Blueberries are easy to grow in north Florida


One of summer’s loveliest sights is a massive blueberry plant heavy with berries which are plump, juicy, and as blue as the thumb of an I-10 hitchhiker in January. And one of the best ways to spend a summer afternoon is picking – and eating – those blue, tasty berries.

In most instances, the U-pick blueberry farms are the way most Floridians experience the joy of picking blueberries. However, many others are harvesting blueberries from plants growing in their own backyards, or perhaps among other landscape plants in the front yard.

The rabbiteye blueberry is a handsome plant which is native to north Florida. It is remarkably well adapted to the climate in the northern part of the state, and to a lesser extent, in central Florida.

For areas south of Ocala and north of Sebring, the southern highbush blueberry is a better choice than the rabbiteye. The southern highbush requires less cold weather. All blueberries require at least some cold temperatures to produce fruit, so they often don’t do well south of Sebring.

#### [Required tasks]
[1] The article on growing blueberries in north Florida names the places where people pick blueberries. List them all.
[2] Write the next part of the article on growing blueberries in Florida, starting after its last sentence.

#### [Supplied information]
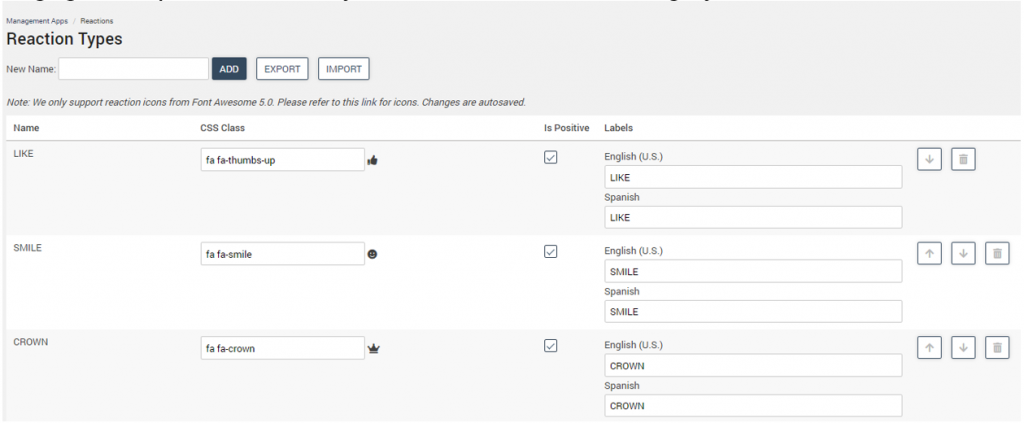Delete the CROWN reaction type
Image resolution: width=1024 pixels, height=423 pixels.
[x=997, y=348]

#### [Answers by item]
[1]
- U-pick blueberry farms
- Backyards
- Front yards, among other landscape plants

[2]
Blueberries are easy to care for and are bothered little by heat, humidity, disease or pests.

The best time to plant blueberries is mid-December through mid-February. Now is an excellent time to begin planning and taking steps that will help you to be successful.

First, determine where you are going to plant your blueberries. You will need space for at least two plants because it takes two to produce fruit (cross pollinate). The more sun your planting site receives, the bigger the berries your plants will produce.

Allow at least a seven-foot by seven-foot area for each rabbiteye, and an area that measures about four-foot by four-foot for each southern highbush. For a hedgerow effect, space southern highbush plants three feet apart, or about five feet apart for rabbiteye plants.

Soil pH is the factor with the most impact on blueberry success in Florida. A pH range of 4.5 to 5.5 is optimum. Now is the perfect time to test the pH of the soil where you intend to plant your blueberries. Early action is best because it takes three or four months for the soil pH to change even after amendments have been made to it.

A soil test is simple and inexpensive, generally costing $10 or less. Contact your county’s cooperative extension office for details.

Peat moss or pine bark is often used to increase soil organic matter when planting blueberries at home. Rabbiteye blueberries like at least one percent organic matter; southern highbush blueberries need closer to three percent organic matter in the soil to thrive.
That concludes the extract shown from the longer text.